France Football report that Ligue 1 side Bordeaux are facing €67m in losses as the French football world continues to struggle with the negative economic effects brought about by COVID-19 and the broadcast deal crisis.
On November 3rd, the Bordeaux board announced to its employees that they were initiating a procedure to lay off employees. This week, a meeting occurred to accelerate the firing of 26 employees, in addition to the four individuals already laid off at the end of last year.
In December, Bordeaux presented their projected finances for the rest of the 2020/21 campaign to French football’s financial watchdog, the DNCG, forecasting losses of more than €55m, far more than the losses of 2018/19 and 2019/20, which were €25m and €35m respectively.

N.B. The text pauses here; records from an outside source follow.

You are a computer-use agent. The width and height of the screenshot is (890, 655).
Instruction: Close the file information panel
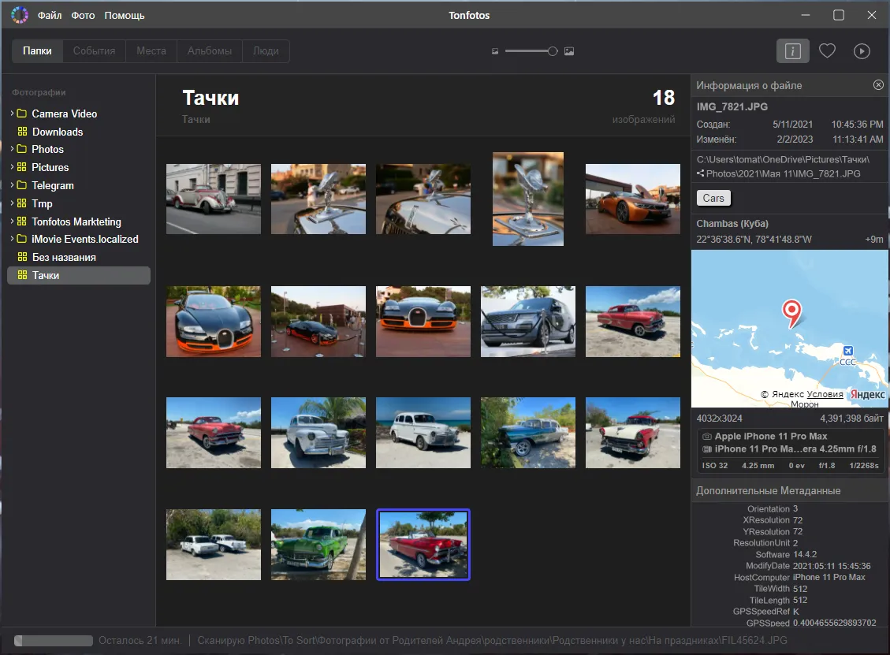(x=878, y=85)
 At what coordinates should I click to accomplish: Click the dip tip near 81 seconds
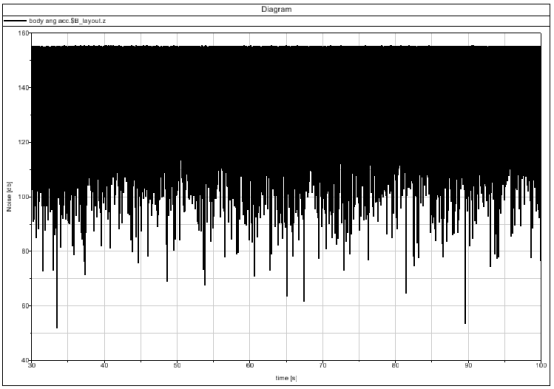pyautogui.click(x=406, y=292)
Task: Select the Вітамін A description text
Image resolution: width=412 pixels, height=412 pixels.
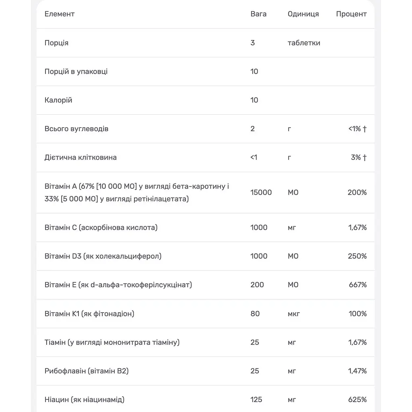Action: click(137, 193)
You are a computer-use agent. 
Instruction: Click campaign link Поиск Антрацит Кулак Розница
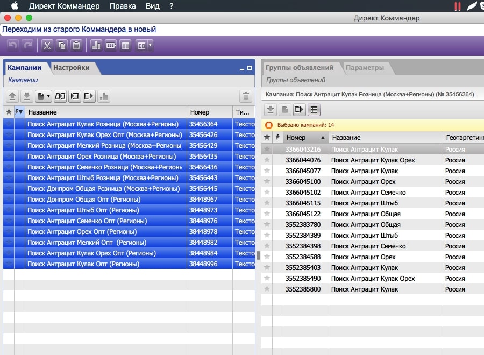coord(385,94)
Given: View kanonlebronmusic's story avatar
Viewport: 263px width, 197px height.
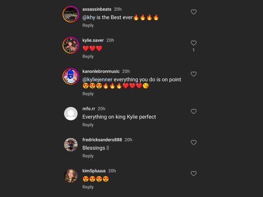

King Street, the club’s owners, made a €27.5m injection, which ensured that the DNCG did not take any disciplinary action against Les Girondins. However, the situation has continued to worsen, with the club now projecting €67m in losses this season. In an internal memo sent by President Frédéric Longuépée, the club’s boss speaks of “the uncertainty weighing on the transfer market – a decrease in 28% (in fees) seen in the summer transfer window in 2020 for Ligue 1 clubs.” He added: “the forecasted losses for the club could in fact amount to €80m for 2020/21.”
The club is in the meantime seeking to decrease its payroll by €6m by the end of the upcoming summer.